1. 前言
2. 方法
func NewConfigFactory(args *ConfigFactoryArgs) Configurator {
stopEverything := args.StopCh
if stopEverything == nil {
stopEverything = wait.NeverStop
}
...
c := &configFactory{
client: args.Client,
podLister: schedulerCache,
podQueue: internalqueue.NewSchedulingQueue(stopEverything),
nodeLister: args.NodeInformer.Lister(),
pVLister: args.PvInformer.Lister(),
pVCLister: args.PvcInformer.Lister(),
serviceLister: args.ServiceInformer.Lister(),
controllerLister: args.ReplicationControllerInformer.Lister(),
replicaSetLister: args.ReplicaSetInformer.Lister(),
statefulSetLister: args.StatefulSetInformer.Lister(),
pdbLister: args.PdbInformer.Lister(),
storageClassLister: storageClassLister,
schedulerCache: schedulerCache,
StopEverything: stopEverything,
schedulerName: args.SchedulerName,
hardPodAffinitySymmetricWeight: args.HardPodAffinitySymmetricWeight,
enableEquivalenceClassCache: args.EnableEquivalenceClassCache,
disablePreemption: args.DisablePreemption,
percentageOfNodesToScore: args.PercentageOfNodesToScore,
}
...
}
2.1 PodInformer (scheduled pod cache)
// assignedPod selects pods that are assigned (scheduled and running).

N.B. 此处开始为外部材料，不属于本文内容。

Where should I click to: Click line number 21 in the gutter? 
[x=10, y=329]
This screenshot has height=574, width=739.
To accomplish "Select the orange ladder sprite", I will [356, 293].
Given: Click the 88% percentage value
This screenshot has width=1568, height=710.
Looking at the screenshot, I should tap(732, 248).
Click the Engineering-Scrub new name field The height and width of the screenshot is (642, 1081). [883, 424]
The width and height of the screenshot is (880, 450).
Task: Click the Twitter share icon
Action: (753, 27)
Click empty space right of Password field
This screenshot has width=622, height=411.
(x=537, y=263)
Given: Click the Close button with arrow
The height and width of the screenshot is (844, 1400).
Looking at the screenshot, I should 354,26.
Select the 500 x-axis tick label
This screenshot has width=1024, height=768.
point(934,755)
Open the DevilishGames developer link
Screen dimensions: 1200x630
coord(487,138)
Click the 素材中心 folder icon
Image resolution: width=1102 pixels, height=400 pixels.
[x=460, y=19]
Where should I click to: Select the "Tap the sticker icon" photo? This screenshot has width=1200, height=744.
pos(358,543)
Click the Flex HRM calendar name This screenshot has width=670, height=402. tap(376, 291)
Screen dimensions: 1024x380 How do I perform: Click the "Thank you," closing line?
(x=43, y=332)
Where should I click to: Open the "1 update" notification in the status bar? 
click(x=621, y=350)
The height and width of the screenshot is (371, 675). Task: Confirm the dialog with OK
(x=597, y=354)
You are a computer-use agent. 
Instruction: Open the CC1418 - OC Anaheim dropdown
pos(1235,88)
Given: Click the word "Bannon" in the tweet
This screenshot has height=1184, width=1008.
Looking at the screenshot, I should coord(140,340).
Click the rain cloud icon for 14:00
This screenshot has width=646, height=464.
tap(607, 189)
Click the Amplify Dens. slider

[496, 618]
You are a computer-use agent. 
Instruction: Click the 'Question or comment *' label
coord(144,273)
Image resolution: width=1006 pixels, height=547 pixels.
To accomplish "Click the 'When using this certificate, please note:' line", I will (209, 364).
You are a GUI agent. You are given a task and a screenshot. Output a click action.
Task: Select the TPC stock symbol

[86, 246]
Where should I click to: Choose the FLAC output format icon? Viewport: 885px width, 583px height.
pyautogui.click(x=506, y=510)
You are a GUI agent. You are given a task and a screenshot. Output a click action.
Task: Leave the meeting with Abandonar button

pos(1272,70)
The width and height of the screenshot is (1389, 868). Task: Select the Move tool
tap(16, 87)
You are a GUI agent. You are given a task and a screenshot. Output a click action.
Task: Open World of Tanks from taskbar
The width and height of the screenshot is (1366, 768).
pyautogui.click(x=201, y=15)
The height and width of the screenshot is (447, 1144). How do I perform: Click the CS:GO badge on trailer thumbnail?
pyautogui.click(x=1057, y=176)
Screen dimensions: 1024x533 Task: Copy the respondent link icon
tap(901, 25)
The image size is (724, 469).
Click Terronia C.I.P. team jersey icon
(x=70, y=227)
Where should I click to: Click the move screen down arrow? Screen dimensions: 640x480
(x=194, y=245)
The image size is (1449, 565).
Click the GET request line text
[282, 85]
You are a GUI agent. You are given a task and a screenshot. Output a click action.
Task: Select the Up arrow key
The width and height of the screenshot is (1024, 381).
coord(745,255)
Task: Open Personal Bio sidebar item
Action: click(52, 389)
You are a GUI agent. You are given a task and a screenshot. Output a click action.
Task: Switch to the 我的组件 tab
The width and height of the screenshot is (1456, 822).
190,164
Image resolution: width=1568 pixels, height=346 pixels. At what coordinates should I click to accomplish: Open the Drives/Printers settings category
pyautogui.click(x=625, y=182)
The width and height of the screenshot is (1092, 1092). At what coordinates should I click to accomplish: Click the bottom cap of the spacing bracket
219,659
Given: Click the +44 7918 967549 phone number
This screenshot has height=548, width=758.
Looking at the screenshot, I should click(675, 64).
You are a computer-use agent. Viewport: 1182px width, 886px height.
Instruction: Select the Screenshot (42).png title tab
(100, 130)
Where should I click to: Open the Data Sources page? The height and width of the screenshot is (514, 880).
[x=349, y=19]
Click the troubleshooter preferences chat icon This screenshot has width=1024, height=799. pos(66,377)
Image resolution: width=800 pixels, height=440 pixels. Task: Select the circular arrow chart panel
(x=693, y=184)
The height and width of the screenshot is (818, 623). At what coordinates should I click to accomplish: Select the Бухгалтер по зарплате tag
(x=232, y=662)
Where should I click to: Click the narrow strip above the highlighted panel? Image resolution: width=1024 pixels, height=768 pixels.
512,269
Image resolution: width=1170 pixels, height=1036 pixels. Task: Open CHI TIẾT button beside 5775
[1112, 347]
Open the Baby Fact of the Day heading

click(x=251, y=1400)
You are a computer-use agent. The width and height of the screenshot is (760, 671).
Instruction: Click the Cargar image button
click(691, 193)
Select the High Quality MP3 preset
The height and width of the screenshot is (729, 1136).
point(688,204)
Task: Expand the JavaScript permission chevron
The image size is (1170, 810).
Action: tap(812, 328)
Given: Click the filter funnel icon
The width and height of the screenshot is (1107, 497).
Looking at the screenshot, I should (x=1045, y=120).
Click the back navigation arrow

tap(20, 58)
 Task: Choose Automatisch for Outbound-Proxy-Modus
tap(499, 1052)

func assignedPod(pod *v1.Pod) bool {
return len(pod.Spec.NodeName) != 0
}
// scheduled pod cache
args.PodInformer.Informer().AddEventHandler(
cache.FilteringResourceEventHandler{
FilterFunc: func(obj interface{}) bool {
switch t := obj.(type) {
case *v1.Pod:
return assignedPod(t)
case cache.DeletedFinalStateUnknown:
if pod, ok := t.Obj.(*v1.Pod); ok {
return assignedPod(pod)
}
runtime.HandleError(fmt.Errorf("unable to convert object %T to *v1.Pod in %T", obj, c))
return false
default:
runtime.HandleError(fmt.Errorf("unable to handle object in %T: %T", c, obj))
return false
}
},
Handler: cache.ResourceEventHandlerFuncs{
AddFunc: c.addPodToCache,
UpdateFunc: c.updatePodInCache,
DeleteFunc: c.deletePodFromCache,
},
},
)
2.1.1 addPodToCache
func (c *configFactory) addPodToCache(obj interface{}) {
pod, ok := obj.(*v1.Pod)
if !ok {
klog.Errorf("cannot convert to *v1.Pod: %v", obj)
return
}
if err := c.schedulerCache.AddPod(pod); err != nil {
klog.Errorf("scheduler cache AddPod failed: %v", err)
}
c.podQueue.AssignedPodAdded(pod)
// NOTE: Updating equivalence cache of addPodToCache has been
// handled optimistically in: pkg/scheduler/scheduler.go#assume()
}
func (p *PriorityQueue) AssignedPodAdded(pod *v1.Pod) {
p.lock.Lock()
p.movePodsToActiveQueue(p.getUnschedulablePodsWithMatchingAffinityTerm(pod))
p.lock.Unlock()
}
// NOTE: this function assumes lock has been acquired in caller
func (p *PriorityQueue) movePodsToActiveQueue(pods []*v1.Pod) {
for _, pod := range pods {
if err := p.activeQ.Add(pod); err == nil {
p.unschedulableQ.delete(pod)
} else {
klog.Errorf("Error adding pod %v/%v to the scheduling queue: %v", pod.Namespace, pod.Name, err)
}
}
p.moveRequestCycle = p.schedulingCycle
p.cond.Broadcast()
}
func (p *PriorityQueue) getUnschedulablePodsWithMatchingAffinityTerm(pod *v1.Pod) []*v1.Pod {
var podsToMove []*v1.Pod
for _, up := range p.unschedulableQ.pods {
affinity := up.Spec.Affinity
if affinity != nil && affinity.PodAffinity != nil {
terms := predicates.GetPodAffinityTerms(affinity.PodAffinity)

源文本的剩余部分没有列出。